▶ [YOUR INSTRUCTIONS]: The entries are to be given again in full. Every word must match.

(Saved entries)
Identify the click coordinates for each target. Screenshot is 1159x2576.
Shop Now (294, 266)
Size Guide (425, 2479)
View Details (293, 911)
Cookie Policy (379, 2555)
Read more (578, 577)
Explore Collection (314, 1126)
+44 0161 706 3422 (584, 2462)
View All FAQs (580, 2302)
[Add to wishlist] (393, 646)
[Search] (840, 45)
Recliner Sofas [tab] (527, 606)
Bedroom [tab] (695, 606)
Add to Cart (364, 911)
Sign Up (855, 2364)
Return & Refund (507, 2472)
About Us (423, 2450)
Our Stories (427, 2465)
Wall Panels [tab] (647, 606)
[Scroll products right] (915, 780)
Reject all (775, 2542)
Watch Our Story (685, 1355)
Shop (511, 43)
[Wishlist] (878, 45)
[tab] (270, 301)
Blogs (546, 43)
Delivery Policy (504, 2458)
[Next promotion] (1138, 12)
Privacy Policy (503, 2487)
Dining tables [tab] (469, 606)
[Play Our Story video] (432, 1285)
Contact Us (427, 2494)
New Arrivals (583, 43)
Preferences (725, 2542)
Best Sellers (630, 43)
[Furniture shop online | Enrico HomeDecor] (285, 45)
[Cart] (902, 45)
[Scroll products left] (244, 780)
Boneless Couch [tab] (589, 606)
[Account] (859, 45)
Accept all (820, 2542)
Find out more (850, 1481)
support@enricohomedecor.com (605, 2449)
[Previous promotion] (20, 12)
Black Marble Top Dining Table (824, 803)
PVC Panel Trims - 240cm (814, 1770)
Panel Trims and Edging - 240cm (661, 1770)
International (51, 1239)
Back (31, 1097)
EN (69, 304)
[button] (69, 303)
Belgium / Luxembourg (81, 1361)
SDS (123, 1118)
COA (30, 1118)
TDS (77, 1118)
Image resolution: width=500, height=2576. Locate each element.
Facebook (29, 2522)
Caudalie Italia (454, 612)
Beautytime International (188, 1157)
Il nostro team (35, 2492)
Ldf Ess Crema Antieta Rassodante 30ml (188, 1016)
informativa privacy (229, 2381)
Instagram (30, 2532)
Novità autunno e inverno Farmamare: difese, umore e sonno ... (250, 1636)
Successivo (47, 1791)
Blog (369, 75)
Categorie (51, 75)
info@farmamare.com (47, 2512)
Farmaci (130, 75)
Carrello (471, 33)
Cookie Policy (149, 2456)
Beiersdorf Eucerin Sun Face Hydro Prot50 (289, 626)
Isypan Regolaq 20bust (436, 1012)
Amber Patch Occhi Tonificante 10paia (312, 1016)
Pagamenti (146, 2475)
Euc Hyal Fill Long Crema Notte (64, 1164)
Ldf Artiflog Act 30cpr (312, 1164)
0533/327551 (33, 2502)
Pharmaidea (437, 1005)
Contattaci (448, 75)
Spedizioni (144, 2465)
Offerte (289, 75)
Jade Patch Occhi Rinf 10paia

▶ [EXERCISE ANSWER]:
Identify the click coordinates for each target. Screenshot is 1159x2576.
Shop Now (294, 266)
Size Guide (425, 2479)
View Details (293, 911)
Cookie Policy (379, 2555)
Read more (578, 577)
Explore Collection (314, 1126)
+44 0161 706 3422 (584, 2462)
View All FAQs (580, 2302)
[Add to wishlist] (393, 646)
[Search] (840, 45)
Recliner Sofas [tab] (527, 606)
Bedroom [tab] (695, 606)
Add to Cart (364, 911)
Sign Up (855, 2364)
Return & Refund (507, 2472)
About Us (423, 2450)
Our Stories (427, 2465)
Wall Panels [tab] (647, 606)
[Scroll products right] (915, 780)
Reject all (775, 2542)
Watch Our Story (685, 1355)
Shop (511, 43)
[Wishlist] (878, 45)
[tab] (270, 301)
Blogs (546, 43)
Delivery Policy (504, 2458)
[Next promotion] (1138, 12)
Privacy Policy (503, 2487)
Dining tables [tab] (469, 606)
[Play Our Story video] (432, 1285)
Contact Us (427, 2494)
New Arrivals (583, 43)
Preferences (725, 2542)
Best Sellers (630, 43)
[Furniture shop online | Enrico HomeDecor] (285, 45)
[Cart] (902, 45)
[Scroll products left] (244, 780)
Boneless Couch [tab] (589, 606)
[Account] (859, 45)
Accept all (820, 2542)
Find out more (850, 1481)
support@enricohomedecor.com (605, 2449)
[Previous promotion] (20, 12)
Black Marble Top Dining Table (824, 803)
PVC Panel Trims - 240cm (814, 1770)
Panel Trims and Edging - 240cm (661, 1770)
International (51, 1239)
Back (31, 1097)
EN (69, 304)
[button] (69, 303)
Belgium / Luxembourg (81, 1361)
SDS (123, 1118)
COA (30, 1118)
TDS (77, 1118)
Image resolution: width=500, height=2576. Locate each element.
Facebook (29, 2522)
Caudalie Italia (454, 612)
Beautytime International (188, 1157)
Il nostro team (35, 2492)
Ldf Ess Crema Antieta Rassodante 30ml (188, 1016)
informativa privacy (229, 2381)
Instagram (30, 2532)
Novità autunno e inverno Farmamare: difese, umore e sonno ... (250, 1636)
Successivo (47, 1791)
Blog (369, 75)
Categorie (51, 75)
info@farmamare.com (47, 2512)
Farmaci (130, 75)
Carrello (471, 33)
Cookie Policy (149, 2456)
Beiersdorf Eucerin Sun Face Hydro Prot50 (289, 626)
Isypan Regolaq 20bust (436, 1012)
Amber Patch Occhi Tonificante 10paia (312, 1016)
Pagamenti (146, 2475)
Euc Hyal Fill Long Crema Notte (64, 1164)
Ldf Artiflog Act 30cpr (312, 1164)
0533/327551 (33, 2502)
Pharmaidea (437, 1005)
Contattaci (448, 75)
Spedizioni (144, 2465)
Offerte (289, 75)
Jade Patch Occhi Rinf 10paia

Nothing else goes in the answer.